▶ **YOUR OBJECTIVE**
Rewrite every line of the records below as a JSON list of strings, one string per line, leaving out blank lines.

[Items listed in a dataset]
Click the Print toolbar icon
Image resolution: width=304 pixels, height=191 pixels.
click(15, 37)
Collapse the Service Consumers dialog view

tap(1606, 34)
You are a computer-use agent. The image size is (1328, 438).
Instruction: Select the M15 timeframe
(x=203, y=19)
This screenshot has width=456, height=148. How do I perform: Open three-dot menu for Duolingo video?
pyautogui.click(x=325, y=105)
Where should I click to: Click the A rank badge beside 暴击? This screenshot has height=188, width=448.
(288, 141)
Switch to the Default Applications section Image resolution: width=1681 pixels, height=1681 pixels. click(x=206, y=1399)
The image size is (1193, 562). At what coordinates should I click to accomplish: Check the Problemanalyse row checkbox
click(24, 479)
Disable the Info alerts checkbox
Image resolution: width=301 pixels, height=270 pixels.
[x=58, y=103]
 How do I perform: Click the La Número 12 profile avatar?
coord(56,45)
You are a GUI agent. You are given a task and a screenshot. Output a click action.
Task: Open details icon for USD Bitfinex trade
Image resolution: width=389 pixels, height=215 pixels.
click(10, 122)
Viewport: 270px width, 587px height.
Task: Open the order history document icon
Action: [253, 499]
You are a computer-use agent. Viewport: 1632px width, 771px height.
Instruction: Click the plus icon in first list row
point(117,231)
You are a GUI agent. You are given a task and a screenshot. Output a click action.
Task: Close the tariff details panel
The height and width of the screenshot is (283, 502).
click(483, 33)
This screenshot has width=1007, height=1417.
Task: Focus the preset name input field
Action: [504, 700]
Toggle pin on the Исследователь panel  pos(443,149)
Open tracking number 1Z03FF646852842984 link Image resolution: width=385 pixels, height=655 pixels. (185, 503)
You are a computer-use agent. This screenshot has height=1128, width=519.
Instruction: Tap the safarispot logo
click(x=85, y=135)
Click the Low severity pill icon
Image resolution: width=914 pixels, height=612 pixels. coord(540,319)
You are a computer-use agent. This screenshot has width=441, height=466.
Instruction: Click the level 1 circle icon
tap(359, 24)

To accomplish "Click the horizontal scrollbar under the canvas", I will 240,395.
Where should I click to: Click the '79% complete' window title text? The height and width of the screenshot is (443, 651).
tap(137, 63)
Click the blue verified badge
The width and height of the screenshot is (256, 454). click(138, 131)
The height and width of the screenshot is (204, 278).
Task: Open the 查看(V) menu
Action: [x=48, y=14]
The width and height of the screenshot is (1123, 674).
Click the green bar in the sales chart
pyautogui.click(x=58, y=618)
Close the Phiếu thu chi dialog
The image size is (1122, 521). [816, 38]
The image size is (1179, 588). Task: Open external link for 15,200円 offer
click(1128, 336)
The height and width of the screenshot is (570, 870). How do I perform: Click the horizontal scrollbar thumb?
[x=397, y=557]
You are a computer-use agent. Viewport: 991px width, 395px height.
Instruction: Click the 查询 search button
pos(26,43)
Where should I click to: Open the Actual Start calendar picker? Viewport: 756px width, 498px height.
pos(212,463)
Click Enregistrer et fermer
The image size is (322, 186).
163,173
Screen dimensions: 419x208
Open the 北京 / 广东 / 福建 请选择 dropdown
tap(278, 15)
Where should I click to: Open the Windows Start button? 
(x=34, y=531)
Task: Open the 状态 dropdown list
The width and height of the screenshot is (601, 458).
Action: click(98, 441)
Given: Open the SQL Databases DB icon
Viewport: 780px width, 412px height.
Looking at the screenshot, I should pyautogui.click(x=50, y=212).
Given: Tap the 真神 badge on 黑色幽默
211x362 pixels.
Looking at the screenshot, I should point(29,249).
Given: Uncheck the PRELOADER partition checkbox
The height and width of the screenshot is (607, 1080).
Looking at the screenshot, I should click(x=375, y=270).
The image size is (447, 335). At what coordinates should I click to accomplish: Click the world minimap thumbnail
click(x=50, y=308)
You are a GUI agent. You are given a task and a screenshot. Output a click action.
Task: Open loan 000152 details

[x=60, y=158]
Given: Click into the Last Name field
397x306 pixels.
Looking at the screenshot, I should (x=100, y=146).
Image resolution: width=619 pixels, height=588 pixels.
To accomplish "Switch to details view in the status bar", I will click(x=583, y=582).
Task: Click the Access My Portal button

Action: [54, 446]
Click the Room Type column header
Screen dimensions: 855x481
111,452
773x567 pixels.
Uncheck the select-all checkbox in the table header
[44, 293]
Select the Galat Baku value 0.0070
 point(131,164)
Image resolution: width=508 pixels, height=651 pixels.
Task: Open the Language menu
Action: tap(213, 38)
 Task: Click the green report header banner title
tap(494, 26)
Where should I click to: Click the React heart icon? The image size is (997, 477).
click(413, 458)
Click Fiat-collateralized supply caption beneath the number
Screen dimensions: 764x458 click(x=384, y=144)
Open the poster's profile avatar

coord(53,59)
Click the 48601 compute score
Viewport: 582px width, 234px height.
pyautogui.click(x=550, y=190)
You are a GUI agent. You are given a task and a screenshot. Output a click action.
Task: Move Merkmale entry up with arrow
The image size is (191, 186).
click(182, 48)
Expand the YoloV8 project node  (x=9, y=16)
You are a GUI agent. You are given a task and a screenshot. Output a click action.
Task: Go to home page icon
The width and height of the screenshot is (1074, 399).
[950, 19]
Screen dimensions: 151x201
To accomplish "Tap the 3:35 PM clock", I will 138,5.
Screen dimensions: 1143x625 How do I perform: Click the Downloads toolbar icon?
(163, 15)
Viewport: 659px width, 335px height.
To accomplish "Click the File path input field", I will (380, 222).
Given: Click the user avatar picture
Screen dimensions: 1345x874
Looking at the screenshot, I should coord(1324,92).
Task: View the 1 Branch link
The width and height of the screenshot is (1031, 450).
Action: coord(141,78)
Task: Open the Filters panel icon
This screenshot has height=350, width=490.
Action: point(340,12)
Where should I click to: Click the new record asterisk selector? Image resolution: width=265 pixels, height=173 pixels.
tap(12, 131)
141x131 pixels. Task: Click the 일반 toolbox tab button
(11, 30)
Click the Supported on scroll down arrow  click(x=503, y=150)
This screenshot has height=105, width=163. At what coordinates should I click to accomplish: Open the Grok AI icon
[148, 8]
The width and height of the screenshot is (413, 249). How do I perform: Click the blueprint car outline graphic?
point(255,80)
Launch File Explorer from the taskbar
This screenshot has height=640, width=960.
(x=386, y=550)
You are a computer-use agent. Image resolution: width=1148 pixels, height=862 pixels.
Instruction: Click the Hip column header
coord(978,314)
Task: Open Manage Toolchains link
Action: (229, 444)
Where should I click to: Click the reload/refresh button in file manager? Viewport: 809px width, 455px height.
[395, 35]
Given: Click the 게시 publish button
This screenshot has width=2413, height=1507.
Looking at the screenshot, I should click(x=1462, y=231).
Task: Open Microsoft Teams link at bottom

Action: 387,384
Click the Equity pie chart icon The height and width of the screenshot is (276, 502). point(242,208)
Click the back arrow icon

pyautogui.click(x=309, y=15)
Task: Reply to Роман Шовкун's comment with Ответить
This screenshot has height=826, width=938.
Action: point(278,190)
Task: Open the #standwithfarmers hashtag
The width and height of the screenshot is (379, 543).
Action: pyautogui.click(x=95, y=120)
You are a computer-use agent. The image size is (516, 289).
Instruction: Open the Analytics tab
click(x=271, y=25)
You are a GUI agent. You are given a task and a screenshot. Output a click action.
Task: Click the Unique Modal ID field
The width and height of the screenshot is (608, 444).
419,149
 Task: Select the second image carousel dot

▶ **SOLUTION FOR THIS PROBLEM**
[
  "Click the Print toolbar icon",
  "Image resolution: width=304 pixels, height=191 pixels.",
  "click(15, 37)",
  "Collapse the Service Consumers dialog view",
  "tap(1606, 34)",
  "You are a computer-use agent. The image size is (1328, 438).",
  "Instruction: Select the M15 timeframe",
  "(x=203, y=19)",
  "This screenshot has width=456, height=148. How do I perform: Open three-dot menu for Duolingo video?",
  "pyautogui.click(x=325, y=105)",
  "Where should I click to: Click the A rank badge beside 暴击? This screenshot has height=188, width=448.",
  "(288, 141)",
  "Switch to the Default Applications section Image resolution: width=1681 pixels, height=1681 pixels. click(x=206, y=1399)",
  "The image size is (1193, 562). At what coordinates should I click to accomplish: Check the Problemanalyse row checkbox",
  "click(24, 479)",
  "Disable the Info alerts checkbox",
  "Image resolution: width=301 pixels, height=270 pixels.",
  "[x=58, y=103]",
  " How do I perform: Click the La Número 12 profile avatar?",
  "coord(56,45)",
  "You are a GUI agent. You are given a task and a screenshot. Output a click action.",
  "Task: Open details icon for USD Bitfinex trade",
  "Image resolution: width=389 pixels, height=215 pixels.",
  "click(10, 122)",
  "Viewport: 270px width, 587px height.",
  "Task: Open the order history document icon",
  "Action: [253, 499]",
  "You are a computer-use agent. Viewport: 1632px width, 771px height.",
  "Instruction: Click the plus icon in first list row",
  "point(117,231)",
  "You are a GUI agent. You are given a task and a screenshot. Output a click action.",
  "Task: Close the tariff details panel",
  "The height and width of the screenshot is (283, 502).",
  "click(483, 33)",
  "This screenshot has width=1007, height=1417.",
  "Task: Focus the preset name input field",
  "Action: [504, 700]",
  "Toggle pin on the Исследователь panel  pos(443,149)",
  "Open tracking number 1Z03FF646852842984 link Image resolution: width=385 pixels, height=655 pixels. (185, 503)",
  "You are a computer-use agent. This screenshot has height=1128, width=519.",
  "Instruction: Tap the safarispot logo",
  "click(x=85, y=135)",
  "Click the Low severity pill icon",
  "Image resolution: width=914 pixels, height=612 pixels. coord(540,319)",
  "You are a computer-use agent. This screenshot has width=441, height=466.",
  "Instruction: Click the level 1 circle icon",
  "tap(359, 24)",
  "To accomplish \"Click the horizontal scrollbar under the canvas\", I will 240,395.",
  "Where should I click to: Click the '79% complete' window title text? The height and width of the screenshot is (443, 651).",
  "tap(137, 63)",
  "Click the blue verified badge",
  "The width and height of the screenshot is (256, 454). click(138, 131)",
  "The height and width of the screenshot is (204, 278).",
  "Task: Open the 查看(V) menu",
  "Action: [x=48, y=14]",
  "The width and height of the screenshot is (1123, 674).",
  "Click the green bar in the sales chart",
  "pyautogui.click(x=58, y=618)",
  "Close the Phiếu thu chi dialog",
  "The image size is (1122, 521). [816, 38]",
  "The image size is (1179, 588). Task: Open external link for 15,200円 offer",
  "click(1128, 336)",
  "The height and width of the screenshot is (570, 870). How do I perform: Click the horizontal scrollbar thumb?",
  "[x=397, y=557]",
  "You are a computer-use agent. Viewport: 991px width, 395px height.",
  "Instruction: Click the 查询 search button",
  "pos(26,43)",
  "Where should I click to: Open the Actual Start calendar picker? Viewport: 756px width, 498px height.",
  "pos(212,463)",
  "Click Enregistrer et fermer",
  "The image size is (322, 186).",
  "163,173",
  "Screen dimensions: 419x208",
  "Open the 北京 / 广东 / 福建 请选择 dropdown",
  "tap(278, 15)",
  "Where should I click to: Open the Windows Start button? ",
  "(x=34, y=531)",
  "Task: Open the 状态 dropdown list",
  "The width and height of the screenshot is (601, 458).",
  "Action: click(98, 441)",
  "Given: Open the SQL Databases DB icon",
  "Viewport: 780px width, 412px height.",
  "Looking at the screenshot, I should pyautogui.click(x=50, y=212).",
  "Given: Tap the 真神 badge on 黑色幽默",
  "211x362 pixels.",
  "Looking at the screenshot, I should point(29,249).",
  "Given: Uncheck the PRELOADER partition checkbox",
  "The height and width of the screenshot is (607, 1080).",
  "Looking at the screenshot, I should click(x=375, y=270).",
  "The image size is (447, 335). At what coordinates should I click to accomplish: Click the world minimap thumbnail",
  "click(x=50, y=308)",
  "You are a GUI agent. You are given a task and a screenshot. Output a click action.",
  "Task: Open loan 000152 details",
  "[x=60, y=158]",
  "Given: Click into the Last Name field",
  "397x306 pixels.",
  "Looking at the screenshot, I should (x=100, y=146).",
  "Image resolution: width=619 pixels, height=588 pixels.",
  "To accomplish \"Switch to details view in the status bar\", I will click(x=583, y=582).",
  "Task: Click the Access My Portal button",
  "Action: [54, 446]",
  "Click the Room Type column header",
  "Screen dimensions: 855x481",
  "111,452",
  "773x567 pixels.",
  "Uncheck the select-all checkbox in the table header",
  "[44, 293]",
  "Select the Galat Baku value 0.0070",
  " point(131,164)",
  "Image resolution: width=508 pixels, height=651 pixels.",
  "Task: Open the Language menu",
  "Action: tap(213, 38)",
  " Task: Click the green report header banner title",
  "tap(494, 26)",
  "Where should I click to: Click the React heart icon? The image size is (997, 477).",
  "click(413, 458)",
  "Click Fiat-collateralized supply caption beneath the number",
  "Screen dimensions: 764x458 click(x=384, y=144)",
  "Open the poster's profile avatar",
  "coord(53,59)",
  "Click the 48601 compute score",
  "Viewport: 582px width, 234px height.",
  "pyautogui.click(x=550, y=190)",
  "You are a GUI agent. You are given a task and a screenshot. Output a click action.",
  "Task: Move Merkmale entry up with arrow",
  "The image size is (191, 186).",
  "click(182, 48)",
  "Expand the YoloV8 project node  (x=9, y=16)",
  "You are a GUI agent. You are given a task and a screenshot. Output a click action.",
  "Task: Go to home page icon",
  "The width and height of the screenshot is (1074, 399).",
  "[950, 19]",
  "Screen dimensions: 151x201",
  "To accomplish \"Tap the 3:35 PM clock\", I will 138,5.",
  "Screen dimensions: 1143x625 How do I perform: Click the Downloads toolbar icon?",
  "(163, 15)",
  "Viewport: 659px width, 335px height.",
  "To accomplish \"Click the File path input field\", I will (380, 222).",
  "Given: Click the user avatar picture",
  "Screen dimensions: 1345x874",
  "Looking at the screenshot, I should coord(1324,92).",
  "Task: View the 1 Branch link",
  "The width and height of the screenshot is (1031, 450).",
  "Action: coord(141,78)",
  "Task: Open the Filters panel icon",
  "This screenshot has height=350, width=490.",
  "Action: point(340,12)",
  "Where should I click to: Click the new record asterisk selector? Image resolution: width=265 pixels, height=173 pixels.",
  "tap(12, 131)",
  "141x131 pixels. Task: Click the 일반 toolbox tab button",
  "(11, 30)",
  "Click the Supported on scroll down arrow  click(x=503, y=150)",
  "This screenshot has height=105, width=163. At what coordinates should I click to accomplish: Open the Grok AI icon",
  "[148, 8]",
  "The width and height of the screenshot is (413, 249). How do I perform: Click the blueprint car outline graphic?",
  "point(255,80)",
  "Launch File Explorer from the taskbar",
  "This screenshot has height=640, width=960.",
  "(x=386, y=550)",
  "You are a computer-use agent. Image resolution: width=1148 pixels, height=862 pixels.",
  "Instruction: Click the Hip column header",
  "coord(978,314)",
  "Task: Open Manage Toolchains link",
  "Action: (229, 444)",
  "Where should I click to: Click the reload/refresh button in file manager? Viewport: 809px width, 455px height.",
  "[395, 35]",
  "Given: Click the 게시 publish button",
  "This screenshot has width=2413, height=1507.",
  "Looking at the screenshot, I should click(x=1462, y=231).",
  "Task: Open Microsoft Teams link at bottom",
  "Action: 387,384",
  "Click the Equity pie chart icon The height and width of the screenshot is (276, 502). point(242,208)",
  "Click the back arrow icon",
  "pyautogui.click(x=309, y=15)",
  "Task: Reply to Роман Шовкун's comment with Ответить",
  "This screenshot has height=826, width=938.",
  "Action: point(278,190)",
  "Task: Open the #standwithfarmers hashtag",
  "The width and height of the screenshot is (379, 543).",
  "Action: pyautogui.click(x=95, y=120)",
  "You are a computer-use agent. The image size is (516, 289).",
  "Instruction: Open the Analytics tab",
  "click(x=271, y=25)",
  "You are a GUI agent. You are given a task and a screenshot. Output a click action.",
  "Task: Click the Unique Modal ID field",
  "The width and height of the screenshot is (608, 444).",
  "419,149",
  " Task: Select the second image carousel dot"
]